Director of Developer Relations Justin Johnson joined the company in September to lead the StackPath Amp initiative, which Nathan said is especially important in the face of merging the Highwinds and StackPath platforms and audiences. All StackPath plans start with a 15-day free trial.
“Developers are critical,” he said. “We want to make sure they have the best possible experience, meaning we don’t want to abandon their legacy APIs and force them to refactor and rebuild things. The average developer has to be able to jump onto our API and have everything in one place.”
Listening to Customers and Developing Bot Detection Capabilities
Moving forward, Nathan said StackPath tries to balance a variety of factors when determining where to focus attention, whether minimizing internal pain points or seeking external opportunities.
“You’re always getting pulled in different directions, and you have to be very nimble when seeing what opportunities and threats exist and how you can respond,” he said.
In addition to the team’s extensive in-house experience and collaborations with other security vendors, StackPath gains many ideas from customers, according to Nathan.
One such product inspired by end-user feedback, he said, includes the bot protection capabilities of the web application firewall.

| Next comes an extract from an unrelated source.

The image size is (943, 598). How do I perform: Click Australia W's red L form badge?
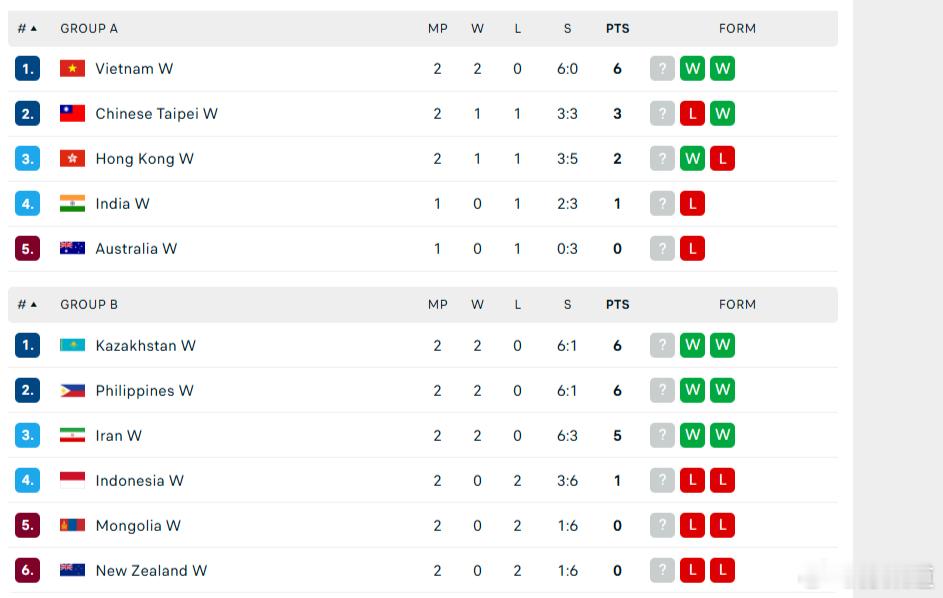[692, 248]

Behavioral and reputational algorithms detect human versus non-human traffic and prevent bots from scanning or attacking common points of vulnerability.
“We have a lot of intelligence in the backend trying to figure this out,” Nathan said.
Origin Shield Consolidates Requests and Allows for Regional Routing
One of StackPath’s early products, Origin Shield, has seen similar customer-inspired evolution, Nathan said. The mid-tier caching layer sits between the company’s SecureCDN and the customer’s origin server to protect customers from request overloads.
“With Origin Shield, the origin cache only gets hit by one request, not from all of our edge servers,” he said.
Instead of going to the origin server, multiple edge requests for uncached content are sent to Origin Shield, which filters and consolidates the requests into just one origin request. Customers can choose which servers or locations to protect with Origin Shield, which relies on load balancers and automatic failovers to route edge servers to the appropriate origin cache location.
The company is in the midst of rolling out regional shielding, which enables users to specify different Origin Shield locations for separate geographic regions. For example, US-based requests can route through the company’s San Jose location, while European traffic works through an Origin Shield location in Amsterdam.
“You’d have one per region instead of one global Origin Shield location,” he said. “We’ve been working on it, adding additional features, and it remains a critical part of the services we offer.”
How StackPath Reduces Financial and Security Risks for Customers
Nathan considers StackPath’s ability to shrink the liabilities customers commonly face when securing and scaling online projects as the company’s greatest value or service.
“If they have something that blows up in size, we guarantee we’re going to serve them, no problem,” he said. “We have multiple layers of defenses against multiple types of attacks that should protect your own infrastructure. We take that risk and have built out the infrastructure to handle all that.”
As the CDN market is expected to grow from about $6 billion in 2016 to more than $23 billion by 2021, StackPath leadership expects to deliver a “significant portion” of global IP traffic, which currently consists of about 96 billion GB per month. Cisco expects traffic to increase nearly threefold over the next five years, reaching 3.3 trillion GB per month by 2021.
“It’s almost daunting to keep up with this growth,” Nathan said. “We’ve exploded in terms of network size, server counts, the number of customers, and the number of things we’re doing. It’s been a wild, wild ride.”